Concerne les sujets suivants : OVNIS, UAP, Crops Circles, Décryptage, les Stellaires, Aliens, extraterrestres, etc.
La Guerre des Mondes
« J'ai tellement de choses à vous dire ! »
Annexe 33
Le Troisième Œil
La Cratophanie de Fourmies, du 07/11/1973 - Nord (59) - Les Hauts-de-France - France
D’après la maquette LDLN n.134
Normandie - France - Ovnis
Atterrissage à Fourmies (Nord] le 7 Novembre 1973
Enquête J.-M. BIGORNE et J.-L. CHAPPAT
LES FAITS :
Il est 19:30, dix enfants de 7 à 12 ans jouent au ballon, comme à l'habitude, sur un parking, derrière la tour « Jeanne III », en bordure de la ville. C'est alors qu'ils aperçoivent un phénomène lumineux au loin :
une sorte d’étoile rouge descend du ciel en grossissant, semblant aller vers le lieu-dit « Le Fief ». On discute quelque peu, et c’est la curiosité qui l'emporte :
tout le monde veut aller voir de plus près.
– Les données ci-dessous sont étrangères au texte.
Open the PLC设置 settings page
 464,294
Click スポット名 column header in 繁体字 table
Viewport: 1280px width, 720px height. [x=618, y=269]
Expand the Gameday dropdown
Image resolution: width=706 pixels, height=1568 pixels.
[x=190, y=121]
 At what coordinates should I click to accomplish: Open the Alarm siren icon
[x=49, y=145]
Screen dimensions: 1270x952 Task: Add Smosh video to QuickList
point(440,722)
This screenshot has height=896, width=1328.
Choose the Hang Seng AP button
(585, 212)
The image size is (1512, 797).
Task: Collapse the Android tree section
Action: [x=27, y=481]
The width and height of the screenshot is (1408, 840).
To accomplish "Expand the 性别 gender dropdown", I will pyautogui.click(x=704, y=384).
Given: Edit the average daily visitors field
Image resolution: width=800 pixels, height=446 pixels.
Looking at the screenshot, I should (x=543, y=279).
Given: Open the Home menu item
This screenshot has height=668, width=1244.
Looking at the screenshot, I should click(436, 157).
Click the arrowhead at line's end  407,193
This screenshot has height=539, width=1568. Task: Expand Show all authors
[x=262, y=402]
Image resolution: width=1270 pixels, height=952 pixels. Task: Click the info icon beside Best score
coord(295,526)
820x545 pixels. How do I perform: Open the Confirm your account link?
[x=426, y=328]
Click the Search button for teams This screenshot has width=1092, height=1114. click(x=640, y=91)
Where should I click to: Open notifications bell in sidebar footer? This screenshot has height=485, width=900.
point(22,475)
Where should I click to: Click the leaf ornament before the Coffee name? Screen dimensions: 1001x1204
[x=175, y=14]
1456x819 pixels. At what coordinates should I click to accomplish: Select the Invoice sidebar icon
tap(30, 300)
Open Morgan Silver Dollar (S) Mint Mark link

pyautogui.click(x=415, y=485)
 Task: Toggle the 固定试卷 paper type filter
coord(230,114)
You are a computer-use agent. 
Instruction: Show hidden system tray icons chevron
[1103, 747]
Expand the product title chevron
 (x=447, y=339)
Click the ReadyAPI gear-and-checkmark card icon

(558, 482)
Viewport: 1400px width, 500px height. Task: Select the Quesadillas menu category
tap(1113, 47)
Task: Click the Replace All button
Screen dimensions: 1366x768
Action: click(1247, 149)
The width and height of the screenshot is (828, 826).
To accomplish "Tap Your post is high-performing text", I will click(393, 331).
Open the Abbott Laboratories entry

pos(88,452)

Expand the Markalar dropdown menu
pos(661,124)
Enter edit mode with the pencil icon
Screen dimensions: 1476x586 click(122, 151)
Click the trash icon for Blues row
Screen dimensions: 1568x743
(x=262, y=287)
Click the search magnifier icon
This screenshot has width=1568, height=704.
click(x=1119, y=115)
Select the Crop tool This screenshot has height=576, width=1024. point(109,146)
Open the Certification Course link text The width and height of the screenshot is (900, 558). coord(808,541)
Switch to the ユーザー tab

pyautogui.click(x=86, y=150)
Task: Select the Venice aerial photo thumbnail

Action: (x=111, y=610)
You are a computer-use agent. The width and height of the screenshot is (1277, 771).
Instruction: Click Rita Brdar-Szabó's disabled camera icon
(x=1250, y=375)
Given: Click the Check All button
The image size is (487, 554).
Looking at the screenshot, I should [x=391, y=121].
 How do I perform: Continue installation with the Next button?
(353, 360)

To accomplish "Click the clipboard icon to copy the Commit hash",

Les enfants empruntent alors le chemin Vert et se dirigent vers cette mystérieuse lumière, qui n'était pour eux qu'un début d'incendie. Chemin faisant ils se rendent compte que cette luminosité s'est installée de l'autre côté de la départementale Fourmies-Wignehies, dans une prairie derrière la ferme « Tricot », à proximité d'une maison en construction.
En s'approchant leur stupéfaction est grande de voir alors ce que nous connaissons communément comme une soucoupe volante ; ils sont maintenant à moins de 40 m de l'objet.
Spectacle grandiose dans un silence imposant, quelque peu troublé par de légers « Tut-Tut-Tut... ». La chose avait la forme d'un disque d'une certaine épaisseur, surmonté d'un dôme où clignotait une intense lumière rouge.
L'objet émettait une lumière blanc métallique, semblant émaner de lui-même. Une luminosité jaune-orange semblait sortir par deux hublots et piquait aux yeux, ce qui incita les enfants à reculer ; mais aucune sensation de chaleur.
Les plus braves — ou plus curieux — étaient restés pour voir la suite des événements et s'étaient abrités derrière un remblai de terre, à moins de 35 m de l'OVNI.
Fait remarquable :
l'un des enfants qui devait rentrer pour 20:00 regarda sa montre ; elle ne fonctionnait plus. Une fois l'objet parti, le tic-tac se fit de nouveau entendre. Depuis, la montre fonctionne normalement.
L'OVNI avait donc deux hublots carrés et quelque chose qui ressemblait à une porte fermée. L'observation fut de près de 10 mn, durant lesquelles un enfant voulut s'approcher plus encore, mais ne le put pas :
cela lui piquait tellement aux yeux que les larmes lui coulaient et qu'il dut fermer les paupières et revenir.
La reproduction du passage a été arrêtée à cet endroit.